Double-A: Binghamton Rumble Ponies 4, Hartford Yard Goats 1
Hartford’s offensive woes continued as they managed just one run on three hits, narrowly avoiding the shutout thanks to a Coco Montes double in the ninth. David Hill started on the mound and contributed a solid outing, scattering six hits over six innings of work. He allowed four runs, but only one was considered earned. The bullpen added two more scoreless innings, but the offense was stifled by Binghamton.
High-A: Spokane Indians 2, Tri-City Dust Devils 0
Helcris Olivarez put in a quality outing against Tri-City, tossing six scoreless innings while allowing just two hits to get his third victory of the season in Spokane. Olivarez struck out seven batters, but did struggle with command a bit, issuing five walks. Spokane scored a run in the first and second innings and that was all they needed. In the game, they tallied eight hits, with Grant Lavigne and Jack Blomgren both having multi-hit nights.

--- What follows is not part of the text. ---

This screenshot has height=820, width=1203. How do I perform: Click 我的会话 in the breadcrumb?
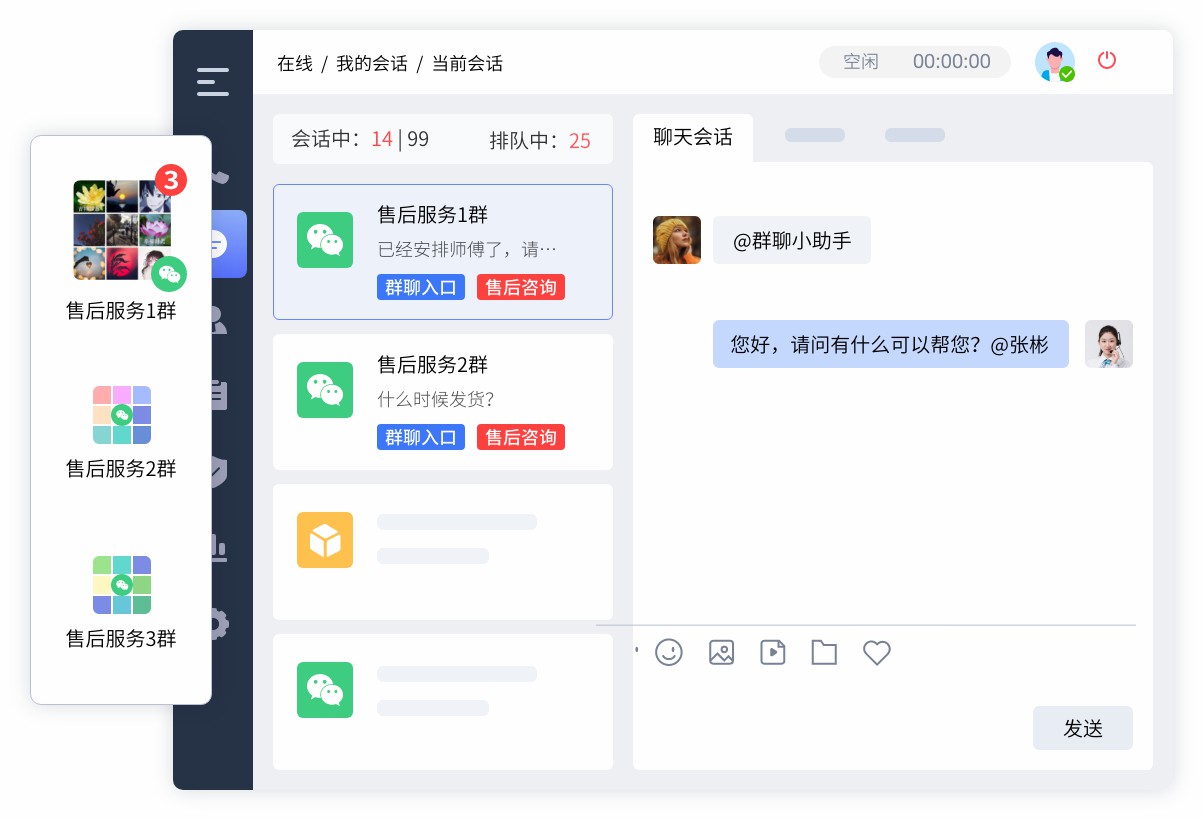(x=372, y=64)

Low-A: Fresno Grizzlies 8, Stockton Ports 1
Sometimes the stars align and you are left with something wonderful. Playing under their Fresno Tacos moniker, the team formerly known as the Grizzlies scored eight runs in a dominant win over Stockton. Eddy Diaz had a three-hit night in the leadoff spot, while Cristopher Navarro blasted a three-run shot in the eighth for his first homer of the season. Case Williams turned in a strong performance on the mound, allowing one run on four hits in six strong innings of work. There is only one thing left to say about this game: taco’s.